ASSIGNMENT:
With the material below, print exactly the lines between the line holding "Given: Collapse the 0 Technical Data folder" and the line holding "This screenshot has width=988, height=872.", inclusive. Add nothing else.

MATERIAL PROVIDED:
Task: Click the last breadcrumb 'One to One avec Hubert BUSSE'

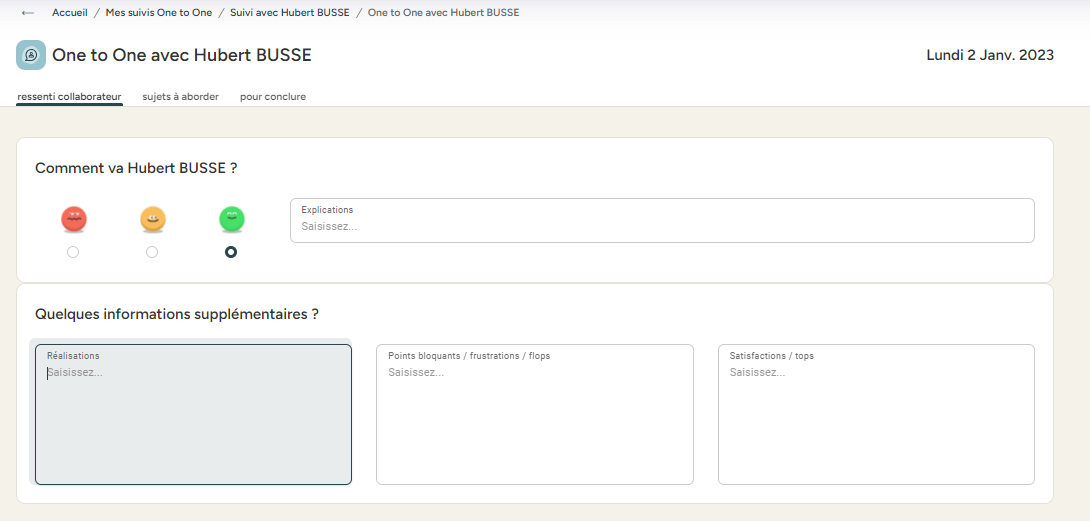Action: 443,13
* * *
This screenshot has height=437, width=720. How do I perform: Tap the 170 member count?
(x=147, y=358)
==
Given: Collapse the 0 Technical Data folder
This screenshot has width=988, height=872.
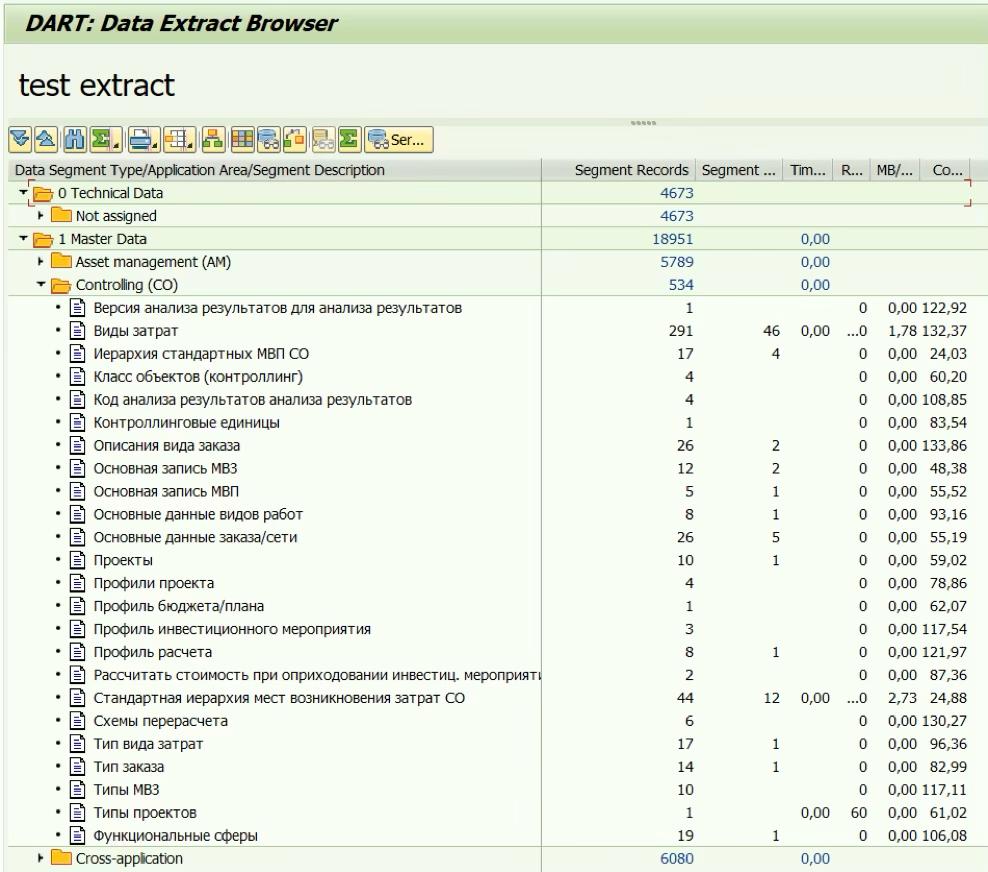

YOUR RESPONSE:
Given: Collapse the 0 Technical Data folder
This screenshot has width=988, height=872.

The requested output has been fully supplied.